Tasks:
1. According to the homily, why does the plight of widows and orphans get so much attention in the scriptures?
2. Please copy the homily word for word between "(That’s why, in" and "listeners to do.", inclusive.

Given passage:
──────────────────────────────
Sunday Homily

Homily for the 20th Sunday in Ordinary Time – Year C
Jeremiah 38:4-6, 8-10
Hebrews 12:1-4
Luke 12:49-53

More often than not Jesus is the consummate man of peace,
but sometimes, like today, he puts on a hard hat,
picks up a sledge hammer
- and comes out swinging!

Believe me:
it’s much easier to preach the Prince of Peace
than to homilize the hard hat Jesus.

So, what’s all this talk about division?

We need to remember that, in Jesus’ time,
attachment to one’s immediate and extended family
was a matter of life and death:
your existence (shelter, food, support)
depended on your family connections
and without them you had no standing in society.

(That’s why, in the scriptures,
the plight of widows and orphans gets so much attention.)

To be separated from family
was to jeopardize all of your relationships and your life itself.
But that’s just what Jesus invited his listeners to do.
When he beckoned, “Come follow me!”
he was asking people to leave their own family and to join his.
And he warned them that if they did this,
they would inevitably suffer separation from those who did not.

I think we’d like to believe that we’re beyond all that,
and the need for such dire warnings.
──────────────────────────────
Rows for finding displayed items:
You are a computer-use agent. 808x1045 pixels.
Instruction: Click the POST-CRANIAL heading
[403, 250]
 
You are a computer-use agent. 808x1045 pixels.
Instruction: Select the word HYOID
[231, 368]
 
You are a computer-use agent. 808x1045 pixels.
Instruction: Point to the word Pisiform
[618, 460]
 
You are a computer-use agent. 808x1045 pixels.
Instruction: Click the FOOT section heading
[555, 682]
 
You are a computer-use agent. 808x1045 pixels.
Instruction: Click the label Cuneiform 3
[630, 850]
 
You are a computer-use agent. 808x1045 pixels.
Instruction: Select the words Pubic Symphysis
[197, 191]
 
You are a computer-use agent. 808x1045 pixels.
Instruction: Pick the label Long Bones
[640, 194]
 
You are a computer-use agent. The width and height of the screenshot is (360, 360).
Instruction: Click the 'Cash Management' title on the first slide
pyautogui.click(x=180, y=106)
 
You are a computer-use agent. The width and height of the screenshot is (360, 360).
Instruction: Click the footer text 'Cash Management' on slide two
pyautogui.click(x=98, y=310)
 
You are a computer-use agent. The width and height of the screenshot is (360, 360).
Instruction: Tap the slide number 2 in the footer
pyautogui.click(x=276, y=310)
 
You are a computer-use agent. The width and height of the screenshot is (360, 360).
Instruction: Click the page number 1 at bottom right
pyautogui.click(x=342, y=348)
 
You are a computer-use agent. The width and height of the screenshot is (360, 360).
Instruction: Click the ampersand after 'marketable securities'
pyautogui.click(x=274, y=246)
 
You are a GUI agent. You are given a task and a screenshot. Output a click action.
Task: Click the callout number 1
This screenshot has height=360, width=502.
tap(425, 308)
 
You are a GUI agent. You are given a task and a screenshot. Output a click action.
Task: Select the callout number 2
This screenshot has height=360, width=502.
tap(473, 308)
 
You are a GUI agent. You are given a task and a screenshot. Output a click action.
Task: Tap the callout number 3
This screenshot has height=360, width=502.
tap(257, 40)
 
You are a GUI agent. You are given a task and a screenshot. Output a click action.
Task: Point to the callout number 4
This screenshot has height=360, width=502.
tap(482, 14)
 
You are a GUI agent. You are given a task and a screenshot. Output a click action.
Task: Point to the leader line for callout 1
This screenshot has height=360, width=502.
──────────────────────────────
Solutions per task:
1. In Jesus' time, attachment to one's immediate and extended family was a matter of life and death. A person's shelter, food, and support depended on family connections, and without them one had no standing in society.

2.
(That’s why, in the scriptures,
the plight of widows and orphans gets so much attention.)

To be separated from family
was to jeopardize all of your relationships and your life itself.
But that’s just what Jesus invited his listeners to do.